◆ **TASK REQUIREMENTS**: Retype, word for word, each line between the lines holding "Select the Flamengo team name" and "Image resolution: width=1500", inclusive, and leave the rest of the data alone.

◆ **DATA LISTING**:

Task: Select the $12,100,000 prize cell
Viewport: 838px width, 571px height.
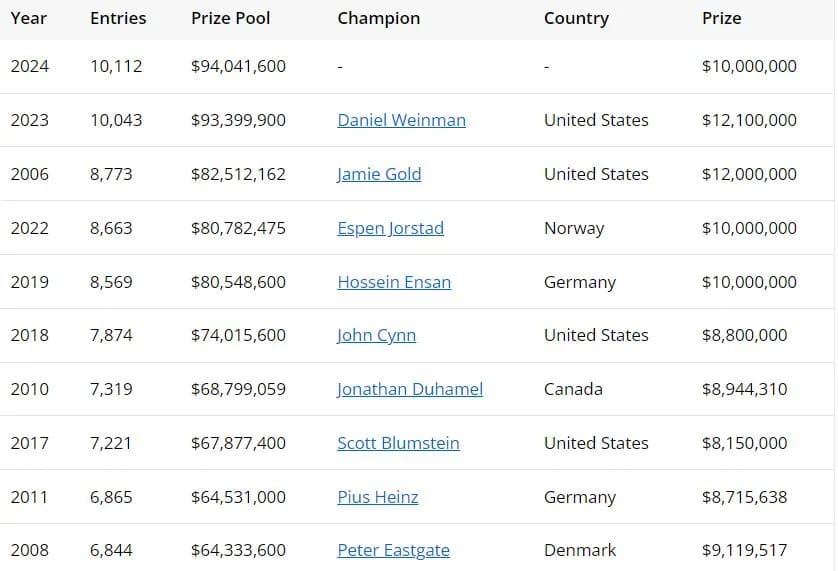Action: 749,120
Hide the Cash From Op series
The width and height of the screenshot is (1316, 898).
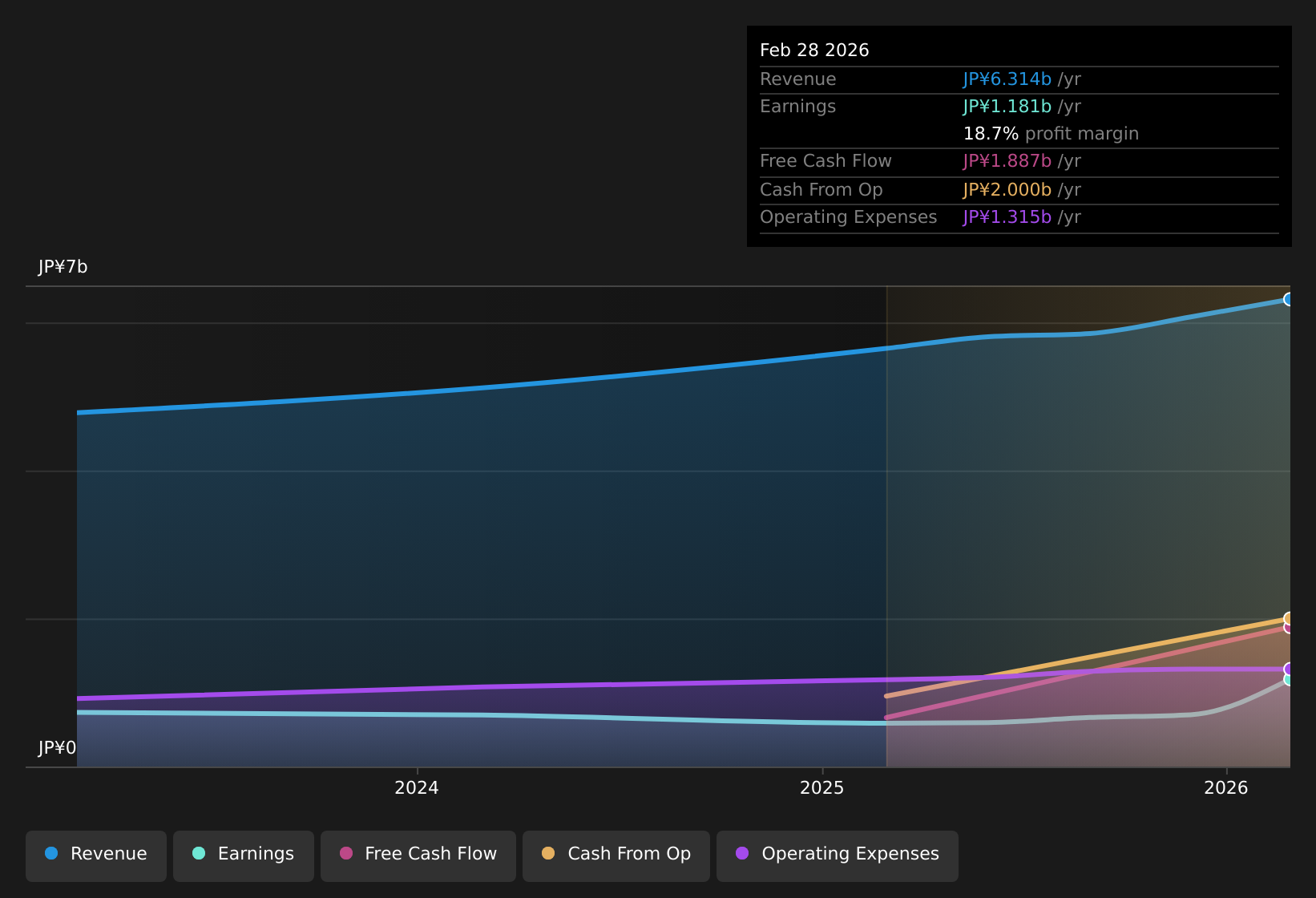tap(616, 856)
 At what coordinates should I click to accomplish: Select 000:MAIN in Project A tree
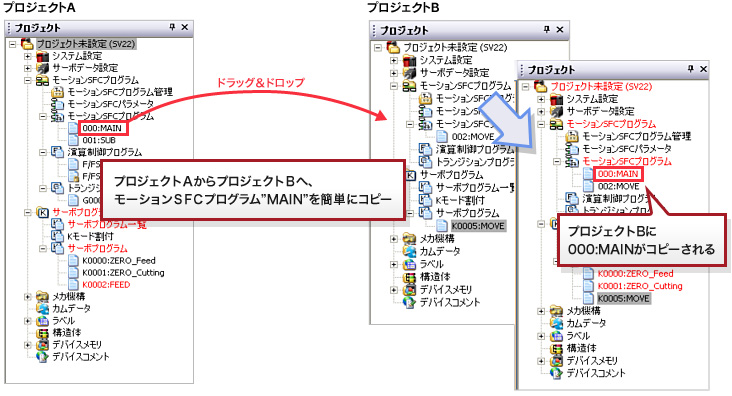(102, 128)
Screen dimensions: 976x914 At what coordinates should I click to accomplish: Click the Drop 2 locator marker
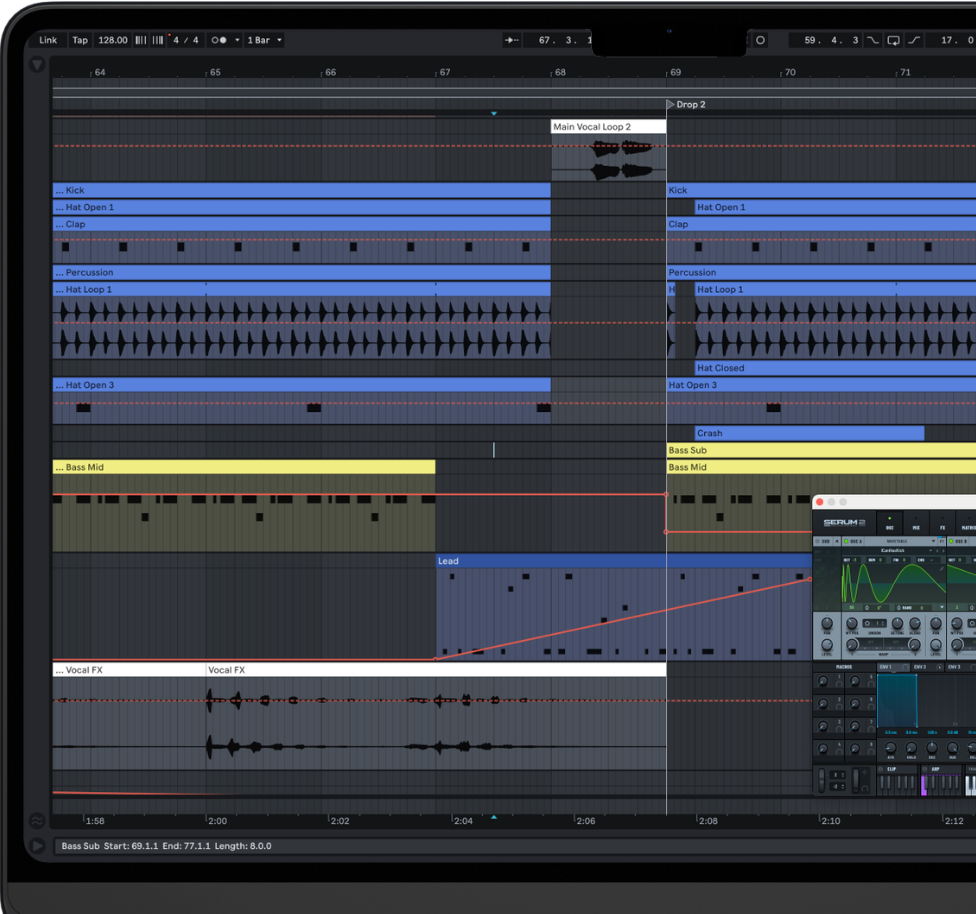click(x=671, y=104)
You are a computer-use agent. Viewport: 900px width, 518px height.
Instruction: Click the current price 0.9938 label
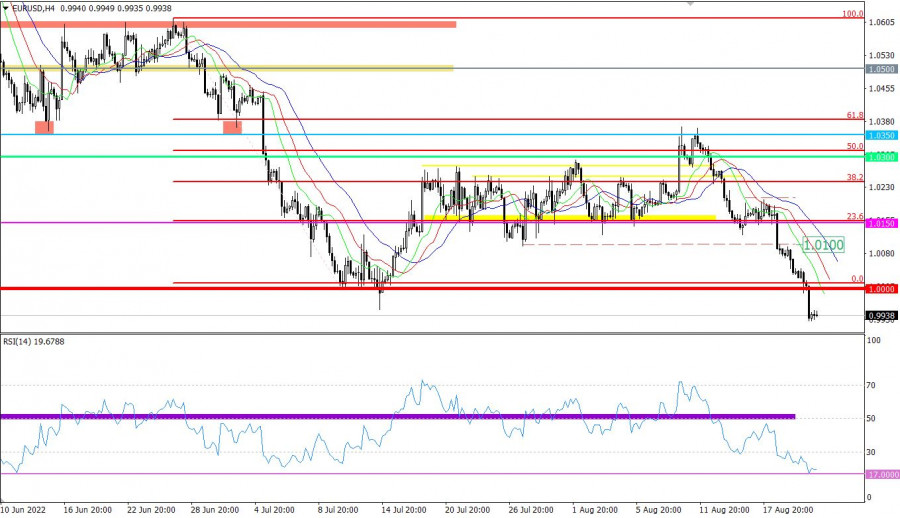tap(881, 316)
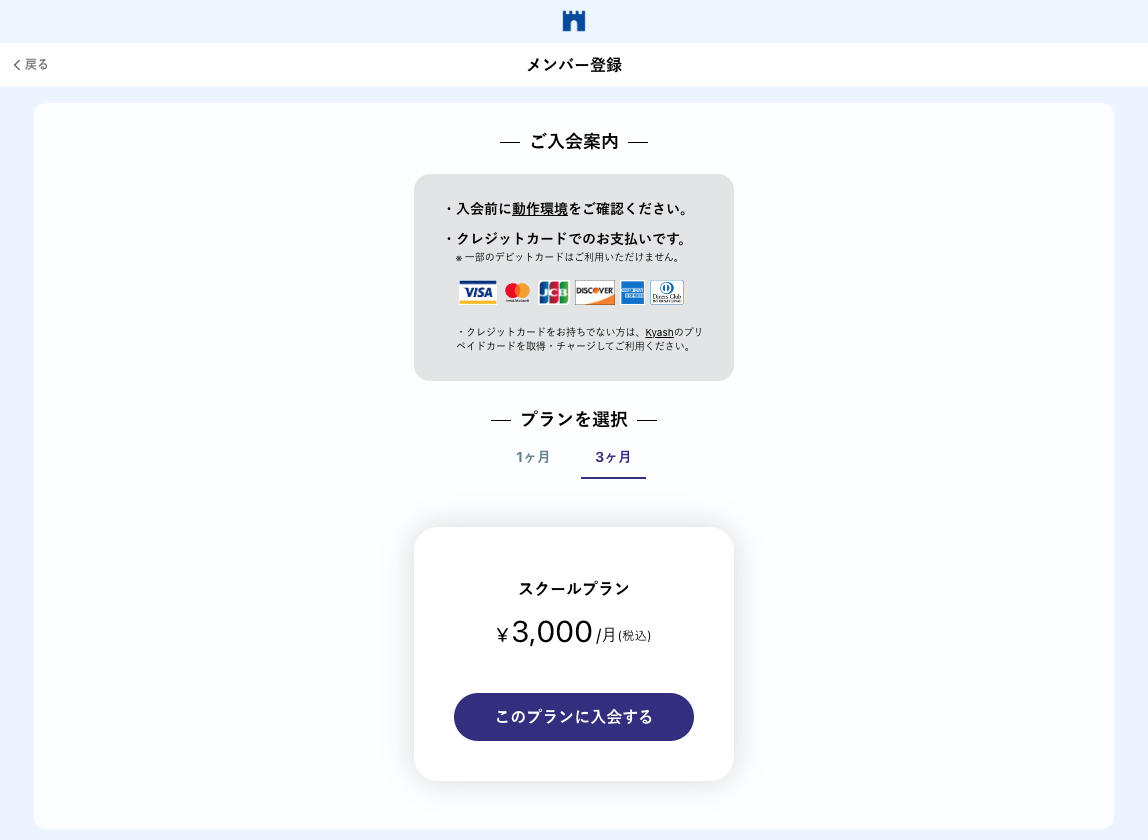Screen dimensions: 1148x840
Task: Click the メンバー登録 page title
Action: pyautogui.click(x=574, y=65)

* * *

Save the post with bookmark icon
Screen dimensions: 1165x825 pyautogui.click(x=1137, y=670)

* * *

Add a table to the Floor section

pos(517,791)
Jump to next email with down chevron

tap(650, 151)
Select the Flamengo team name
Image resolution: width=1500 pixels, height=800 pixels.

◆ **SOLUTION**:
Select the Flamengo team name
Image resolution: width=1500 pixels, height=800 pixels.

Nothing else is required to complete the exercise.